Una nota rivista, allegata ad un quotidiano nazionale, ha riportato, con un lungo articolo di commento, una decisione del Tribunale per i Minorenni di Trieste (definita “spiazzante” dal giornalista), secondo cui “ di fronte ad una situazione particolare in cui era impossibile capire chi fosse idoneo al collocamento della figlia, ha così stabilito: la bambina è affidata in modo condiviso a entrambi i genitori, ma resterà nella casa di proprietà e entrambi i genitori si alterneranno nell’abitazione, con turni di una settimana ciascuno. Ogni lunedì mattina, fuori uno e dentro l’altra, con valigie, oggetti personali e, data la piccola età della figlia, anche una nonna o una zia al seguito per dare una mano.” Il Giudice, intervistato, risponde “ Si tratta di un caso ancora aperto, un provvedimento provvisorio, l’unico possibile data la singolarità della situazione, e dove ho tenuto conto delle possibilità economiche. Quello che cerchiamo di respingere è semmai un collocamento “ping pong”: le richieste dei genitori che restano a casa loro e pretendono che i figli stiano per una settimana o un mese a testa da loro. Il tempo del minore non deve essere diviso in due tra gli adulti.” Secondo il giornalista, il caso della bambina triestina costituisce una prima assoluta, ci sono stati casi di condivisione della casa delle vacanze, altri in cui i genitori si sono accordati da soli per alternarsi nella casa coniugale, mai una scelta così imposta dal Giudice.
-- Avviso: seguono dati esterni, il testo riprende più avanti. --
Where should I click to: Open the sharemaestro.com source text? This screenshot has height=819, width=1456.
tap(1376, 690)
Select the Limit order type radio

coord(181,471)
C’è chi ha espresso un parere non contrario al provvedimento, uno psicoterapeuta milanese ha affermato “…penso sia un vantaggio il fatto che bambini, soprattutto così piccoli, non debbano spostarsi. La stabilità è un elemento fondamentale, stessa casa significa magari la presenza di un animale, odori, relazioni, spazi propri. Se questa scelta è buona, allora dovrebbe durare almeno un mese a testa…”.

Personalmente lancio un grido di allarme, evidenziando che tale preoccupazione proviene da chi nel lontano 2006 ha curato una separazione consensuale tra due coniugi, prevedendo, per l’appunto, una loro alternanza nella casa coniugale.

Ma il contesto era diverso e la sua validità, va ribadito, aveva senso solo perché si trattava di un accordo tra le parti e non di un’imposizione del Giudice.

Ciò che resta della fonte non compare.